=== Problem requirements ===
Put the records from the line with "The width and height of the screenshot is (720, 405)." through the line with "Identify the location" into a numbered list. Skip blank lines and leave out the pictures.

=== Data to examine ===
══════════
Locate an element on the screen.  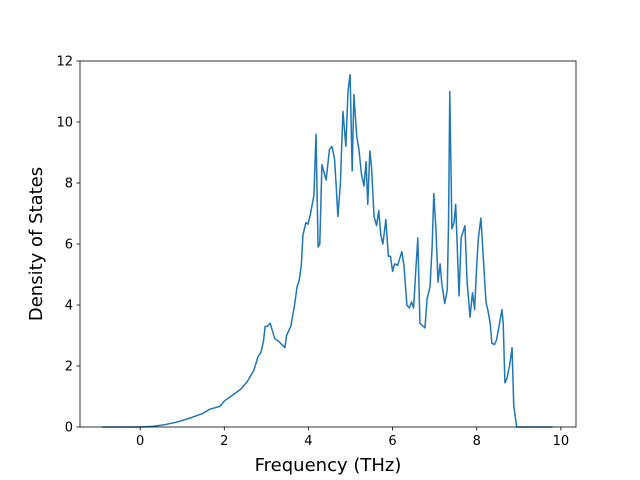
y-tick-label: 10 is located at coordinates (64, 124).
══════════
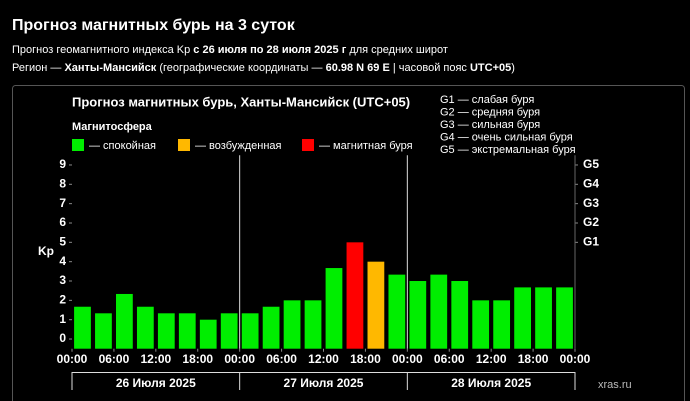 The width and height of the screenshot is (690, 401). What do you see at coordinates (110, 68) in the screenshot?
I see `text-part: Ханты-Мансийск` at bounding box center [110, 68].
══════════
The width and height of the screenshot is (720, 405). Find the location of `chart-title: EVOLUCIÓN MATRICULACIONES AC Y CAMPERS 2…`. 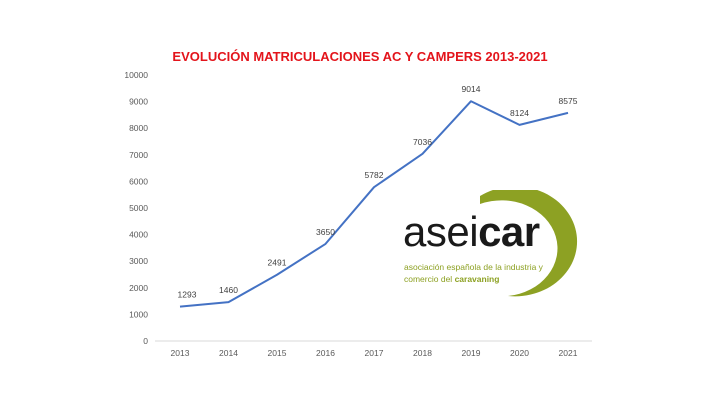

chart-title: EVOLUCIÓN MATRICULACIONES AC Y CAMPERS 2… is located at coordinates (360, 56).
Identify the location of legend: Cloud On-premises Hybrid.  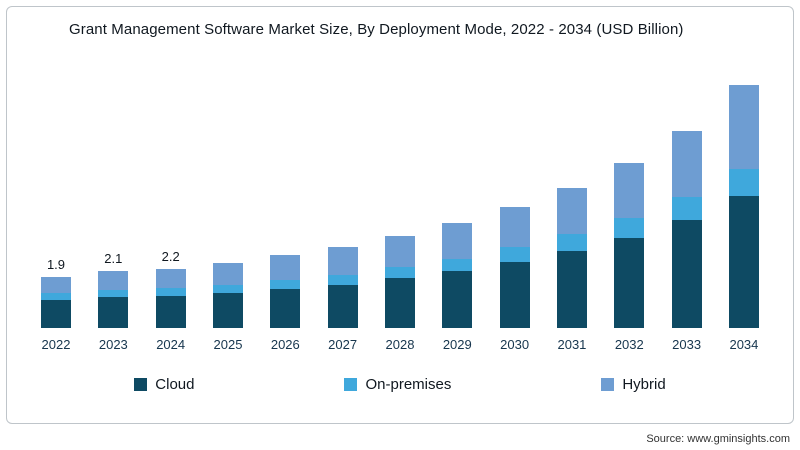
══════════
=== Answer to this task ===
1. The width and height of the screenshot is (720, 405). Find the location of `chart-title: EVOLUCIÓN MATRICULACIONES AC Y CAMPERS 2…`. 
2. chart-title: EVOLUCIÓN MATRICULACIONES AC Y CAMPERS 2… is located at coordinates (360, 56).
3. Identify the location of legend: Cloud On-premises Hybrid.  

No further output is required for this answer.